JAKARTA, KOMPAS.com - Aktivis sosial sekaligus putri presiden ke-4 RI Abdurrahman Wahid, Yenny Wahid, mengaku terkejut dirinya dipasangkan dengan Gubernur Jawa Tengah Ganjar Pranowo dalam deklarasi capres-cawapres 2024 oleh Partai Solidaritas Indonesia (PSI) baru-baru ini.

"Saya cukup terkejut dengan pengumuman PSI yang menominasikan saya untuk mendampingi Mas Ganjar," kata Yenny kepada Kompas.com pada Rabu (5/10/2022).

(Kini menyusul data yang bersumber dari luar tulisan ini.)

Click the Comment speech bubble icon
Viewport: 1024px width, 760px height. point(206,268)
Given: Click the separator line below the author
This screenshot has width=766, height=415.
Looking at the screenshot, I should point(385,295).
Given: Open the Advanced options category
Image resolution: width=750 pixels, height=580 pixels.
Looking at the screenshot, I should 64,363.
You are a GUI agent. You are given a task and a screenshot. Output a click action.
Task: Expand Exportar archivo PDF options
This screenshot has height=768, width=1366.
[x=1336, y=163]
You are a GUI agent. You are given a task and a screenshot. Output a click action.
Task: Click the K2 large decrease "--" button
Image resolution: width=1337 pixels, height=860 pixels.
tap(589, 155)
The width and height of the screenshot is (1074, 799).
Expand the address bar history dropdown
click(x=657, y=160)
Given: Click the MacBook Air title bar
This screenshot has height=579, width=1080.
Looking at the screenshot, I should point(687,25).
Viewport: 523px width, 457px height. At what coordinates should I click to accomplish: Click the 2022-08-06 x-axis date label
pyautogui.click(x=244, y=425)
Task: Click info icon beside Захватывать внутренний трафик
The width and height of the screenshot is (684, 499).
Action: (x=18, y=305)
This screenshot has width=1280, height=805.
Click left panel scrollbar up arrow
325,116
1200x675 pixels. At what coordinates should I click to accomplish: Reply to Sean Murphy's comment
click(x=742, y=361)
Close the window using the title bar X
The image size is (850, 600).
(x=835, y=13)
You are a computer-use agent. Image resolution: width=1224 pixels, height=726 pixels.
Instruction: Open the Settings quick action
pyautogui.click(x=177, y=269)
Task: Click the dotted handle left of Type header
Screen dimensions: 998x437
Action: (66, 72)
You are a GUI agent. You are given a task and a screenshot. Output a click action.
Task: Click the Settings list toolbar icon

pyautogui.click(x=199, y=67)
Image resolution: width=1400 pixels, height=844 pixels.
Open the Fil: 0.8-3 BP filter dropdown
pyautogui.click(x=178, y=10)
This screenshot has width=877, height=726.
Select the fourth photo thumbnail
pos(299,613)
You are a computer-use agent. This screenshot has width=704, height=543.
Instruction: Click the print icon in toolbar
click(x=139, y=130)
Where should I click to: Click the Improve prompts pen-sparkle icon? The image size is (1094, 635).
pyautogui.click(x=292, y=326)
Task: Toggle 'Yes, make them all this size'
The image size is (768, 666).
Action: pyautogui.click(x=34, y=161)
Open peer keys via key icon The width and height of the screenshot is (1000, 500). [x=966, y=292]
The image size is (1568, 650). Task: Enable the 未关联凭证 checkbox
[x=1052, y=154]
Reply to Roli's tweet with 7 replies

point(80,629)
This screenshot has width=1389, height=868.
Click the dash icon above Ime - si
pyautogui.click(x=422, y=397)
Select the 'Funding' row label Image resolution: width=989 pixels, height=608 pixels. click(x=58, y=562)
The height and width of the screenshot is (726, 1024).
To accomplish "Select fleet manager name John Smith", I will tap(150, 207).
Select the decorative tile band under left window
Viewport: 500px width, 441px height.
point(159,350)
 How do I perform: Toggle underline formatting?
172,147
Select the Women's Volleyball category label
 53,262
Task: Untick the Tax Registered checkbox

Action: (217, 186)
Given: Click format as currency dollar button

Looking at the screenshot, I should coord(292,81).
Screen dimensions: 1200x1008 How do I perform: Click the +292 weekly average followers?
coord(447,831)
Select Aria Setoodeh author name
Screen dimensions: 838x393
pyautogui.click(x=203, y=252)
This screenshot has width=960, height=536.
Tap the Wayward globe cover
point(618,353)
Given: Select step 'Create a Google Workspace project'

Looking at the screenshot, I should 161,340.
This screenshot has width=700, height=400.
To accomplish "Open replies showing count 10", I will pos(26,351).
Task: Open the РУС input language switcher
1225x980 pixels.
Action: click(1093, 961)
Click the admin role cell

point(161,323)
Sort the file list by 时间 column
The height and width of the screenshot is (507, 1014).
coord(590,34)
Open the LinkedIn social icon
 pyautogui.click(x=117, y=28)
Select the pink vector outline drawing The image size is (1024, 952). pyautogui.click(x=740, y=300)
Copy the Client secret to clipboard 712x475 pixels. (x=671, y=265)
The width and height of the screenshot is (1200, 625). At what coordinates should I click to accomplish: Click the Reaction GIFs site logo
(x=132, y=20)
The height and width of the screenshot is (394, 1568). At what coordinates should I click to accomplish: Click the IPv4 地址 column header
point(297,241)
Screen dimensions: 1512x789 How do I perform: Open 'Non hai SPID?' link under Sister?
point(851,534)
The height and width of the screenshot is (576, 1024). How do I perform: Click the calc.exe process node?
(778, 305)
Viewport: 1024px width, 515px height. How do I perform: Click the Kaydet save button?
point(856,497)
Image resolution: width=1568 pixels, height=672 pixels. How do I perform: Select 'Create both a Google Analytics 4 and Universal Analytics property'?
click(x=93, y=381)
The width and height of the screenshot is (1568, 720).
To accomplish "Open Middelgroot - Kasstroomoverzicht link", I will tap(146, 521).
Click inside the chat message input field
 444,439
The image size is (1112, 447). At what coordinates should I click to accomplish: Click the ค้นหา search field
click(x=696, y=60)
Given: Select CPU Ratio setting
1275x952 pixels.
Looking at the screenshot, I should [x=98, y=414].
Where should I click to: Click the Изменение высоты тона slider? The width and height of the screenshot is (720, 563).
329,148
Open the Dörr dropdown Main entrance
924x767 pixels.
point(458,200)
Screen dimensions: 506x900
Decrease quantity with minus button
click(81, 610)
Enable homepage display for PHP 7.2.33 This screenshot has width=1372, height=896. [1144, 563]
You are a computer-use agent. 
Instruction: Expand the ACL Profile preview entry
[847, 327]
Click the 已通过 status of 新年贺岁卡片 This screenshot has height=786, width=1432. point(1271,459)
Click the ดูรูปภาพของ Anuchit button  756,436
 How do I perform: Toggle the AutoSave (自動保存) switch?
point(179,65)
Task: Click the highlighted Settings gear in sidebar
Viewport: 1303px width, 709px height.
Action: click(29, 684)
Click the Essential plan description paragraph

Baca juga: PSI Dukung Ganjar Capres 2024, Pengamat: Fatsun Politik Dia Kader PDI-P

Walaupun demikian, ia mengaku berterima kasih karena dirinya dianggap dipercaya untuk mengemban amanah tersebut.

"Saya tentu berterimakasih atas kepercayaan yang telah diberikan. Intinya, kalau orang Jawa bilang, ora rumongso namung nrimo ing pandum (tidak merasa, tapi siap menerima kenyataan)," ujar perempuan bernama lengkap Zannuba Ariffah Chafsoh ini.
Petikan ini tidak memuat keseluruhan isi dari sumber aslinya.